Anis Wahabi partage une perspective similaire, mettant en avant le faible taux de bancarisation en Tunisie, qui est seulement de 35%. Il souligne que ce taux peine à augmenter en raison de facteurs culturels et de contraintes financières. Wahabi évoque le coût élevé des frais relatifs aux comptes bancaires, illustrant cela par des exemples de travailleurs préférant être payés en espèces pour éviter les frais bancaires.

Améliorer le taux d’acceptation

Khaled Bettaieb souligne l’importance d’un réseau d’acceptation étendu pour promouvoir l’inclusion financière et appelle l’État à jouer un rôle proactif dans le processus de dématérialisation des transactions. « Avant de réviser le texte, il faut que l’Etat soit le premier acteur du Decashing en Tunisie. Pour cela il ne doit plus ni recevoir ni donner en espèces en encourageant le paiement par carte bancaire ou par téléphone ».

Par ailleurs, aujourd’hui en Tunisie, s’il est possible d’avoir un wallet via des établissements de paiement, encore faut-il pouvoir l’utiliser à sa guise. « Le réseaux d’acceptation restent encore rares. Payer avec son téléphone n’est pas encore possible ni dans les grandes surfaces, ni dans les petites épiceries ». Ainsi, la solution pour l’inclusion financière passe tout d’abord par la création d’un réseau d’acceptation.

« Il faut une stratégie nationale et non pas des actions sporadiques. L’objectif en Tunisie est de limiter le cash, assurer la traçabilité, fluidifier les transactions et l’inclusion est le moyen d’y parvenir et non une finalité », ajoute Khaled Bettaieb.

Le retard de la Tunisie dans l’inclusion financière

Wahabi pointe du doigt le marché informel, représentant plus de la moitié de la population. En effet, en Tunisie 54% de la population opère dans le marché informel, et ceux-là n’ouvrent pas de compte. « C’est la structure économique qui veut que nous avons peu d’inclusion financière en Tunisie », déplore Wahabi.

Ce dernier appuie sa réflexion en prenant l’exemple d’autres pays en Afrique et fait part d’un retard important de la Tunisie dans le secteur du « Mobile Banking ».

« Si l’on regarde l’expérience d’autres pays qui nous ressemblent avec la même structure dont le marché informel, l’emploi précaire ; la Côte d’Ivoire, le Sénégal, le Bénin par exemple. Ces pays sont largement en avance par rapport à la Tunisie en ce qui concerne l’inclusion financière. Le problème c’est que nous avons toujours pensé que l’inclusion financière ne peut se faire qu’à travers les banques, alors que nous avons oublié qu’une très grande partie de la population peut être concernée par d’autres types de produits financiers comme le mobile banking », relève l’expert-comptable.

Le lobby des banques

Anis Wahabi met en avant le lobby bancaire puissant, accusé de freiner la diversification des acteurs dans le secteur financier. Il plaide pour une vision stratégique et régulatrice plus forte afin de favoriser une véritable transformation digitale et de diversifier l’accès aux services financiers.

## [Données d'entrée]

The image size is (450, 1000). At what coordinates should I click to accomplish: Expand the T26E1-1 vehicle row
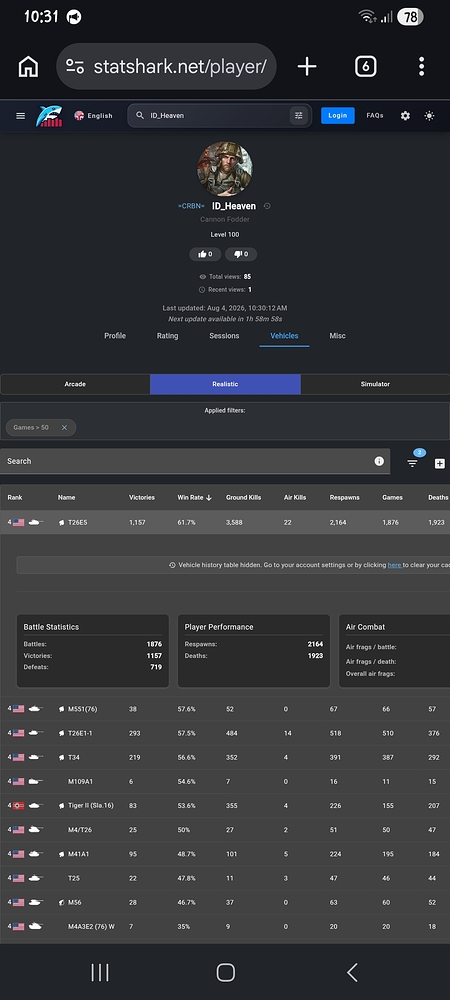225,733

## [Consigne]
Pouvez-vous reproduire à l'identique, dans l'extrait sur l'inclusion financière en Tunisie, le passage allant de « Khaled Bettaieb souligne » jusqu'à « d’un réseau d’acceptation. » inclus ?

## [Réponse attendue]
Khaled Bettaieb souligne l’importance d’un réseau d’acceptation étendu pour promouvoir l’inclusion financière et appelle l’État à jouer un rôle proactif dans le processus de dématérialisation des transactions. « Avant de réviser le texte, il faut que l’Etat soit le premier acteur du Decashing en Tunisie. Pour cela il ne doit plus ni recevoir ni donner en espèces en encourageant le paiement par carte bancaire ou par téléphone ».

Par ailleurs, aujourd’hui en Tunisie, s’il est possible d’avoir un wallet via des établissements de paiement, encore faut-il pouvoir l’utiliser à sa guise. « Le réseaux d’acceptation restent encore rares. Payer avec son téléphone n’est pas encore possible ni dans les grandes surfaces, ni dans les petites épiceries ». Ainsi, la solution pour l’inclusion financière passe tout d’abord par la création d’un réseau d’acceptation.